The annual event is believed to have been getting under the skin of the central authorities. One of its slogans promotes an end to the one-party dictatorship of China’s Communist Party, a call that some say violates a draconian set of national security laws imposed by Beijing last year.
Several key leaders of the vigil’s organizers, Hong Kong Alliance in Support of Patriotic Democratic Movements of China, were convicted in the past two months of organizing other pro-democracy protests as the Beijing-backed Hong Kong government continues to make an example of dissidents to deter civil unrest like the chaos that gripped the city in 2019.
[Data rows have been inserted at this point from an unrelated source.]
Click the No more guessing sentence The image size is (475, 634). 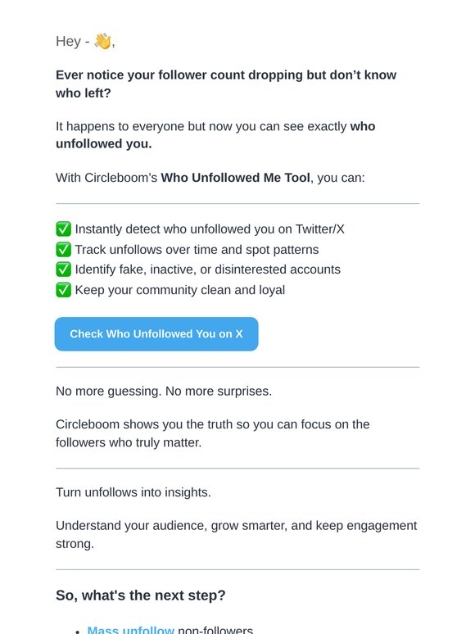[x=164, y=391]
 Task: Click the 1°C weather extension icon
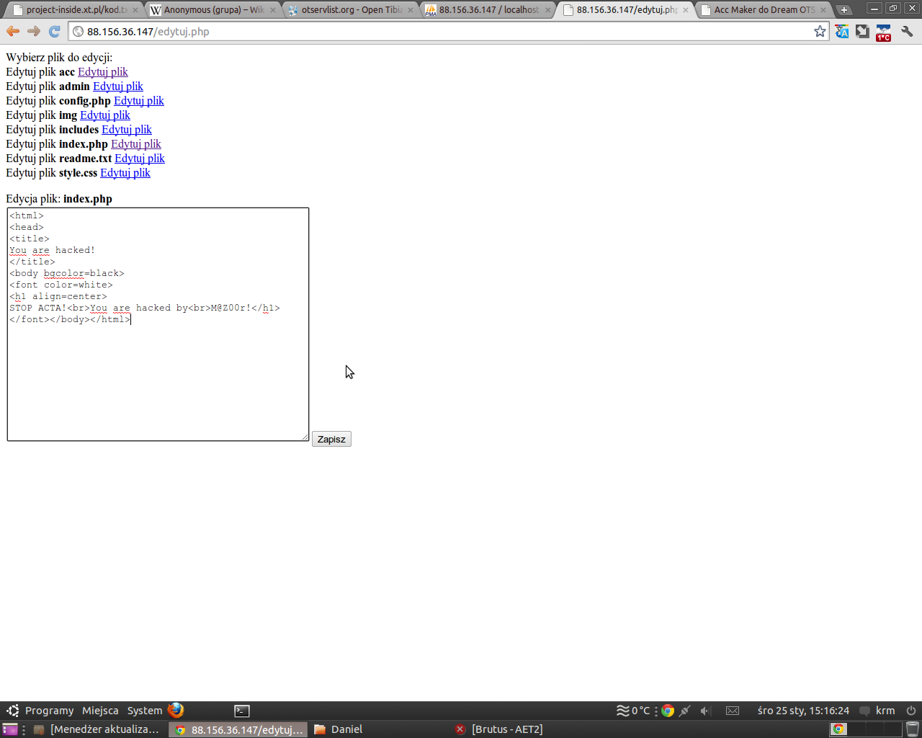pyautogui.click(x=883, y=32)
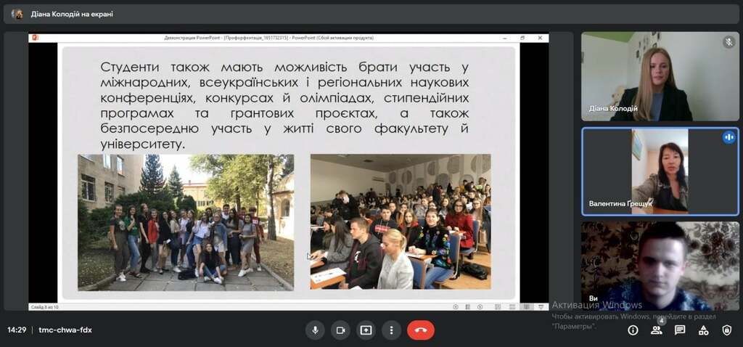Show the participants list
743x347 pixels.
point(656,330)
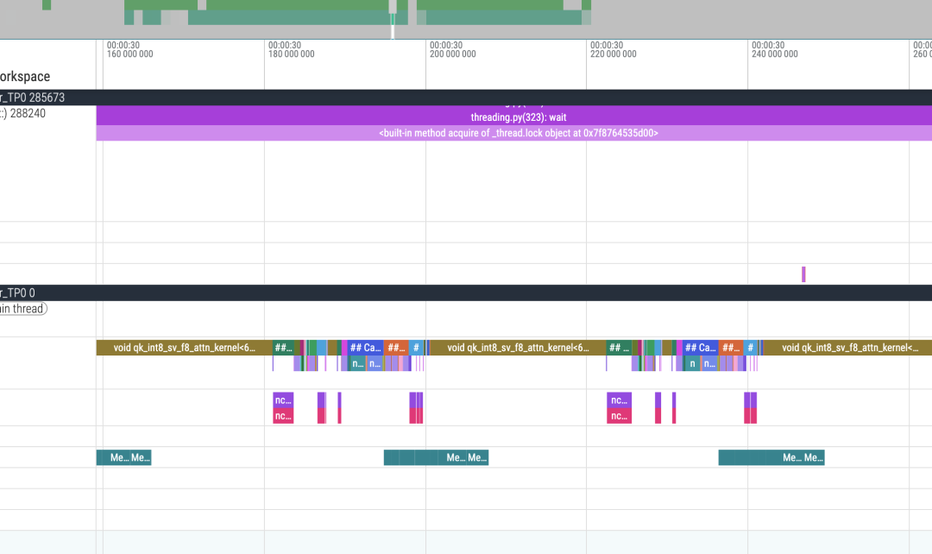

One of the jailed alliance leaders, Lee Cheuk-yan, said via his social media platform that residents should “light a candle” as usual to mark the Tiananmen bloodshed although the main event was banned. “Light a candle where it can be seen… to continue to commemorate June 4,” a message on his Facebook page read. Lee, who was being locked up for 20 months in total, said he would light a cigarette inside the prison and go on a one-day hunger strike.
Another alliance leader, Albert Ho, had recorded a video before he was thrown into jail for his role in an unauthorized assembly at the height of the 2019 turmoil. “I have nothing in prison, but I have a candle in my heart, mourning the deaths of June 4 together, for the future of a free China, a democratic China and a free Hong Kong. We believe that democracy will eventually return,” Ho said in the video. He is serving an 18-month sentence.
Police have warned that anyone who attends the banned Victoria Park gathering on Friday may face arrest. Pro-Beijing politicians consider the alliance’s call for democratizing China subversive as it is against the one-party rule.
The alliance’s vice chair, barrister Chow Hang-tung, said she would enter the downtown park as usual, this time as an individual, to mark the bloody crackdown. “Even those in jail are not giving up. Why should we?” she asked.
Pro-democracy district councilors across the city plan to distribute candles to residents on Friday, while religious groups are expected to stage masses in remembrance of those whose blood stained Tiananmen Square in the town center of the Chinese capital Beijing as tanks rolled in during the early hours of June 4, 1989. Some people estimate the casualty toll at several hundred civilians, while others suggest more than 1,000 could have died.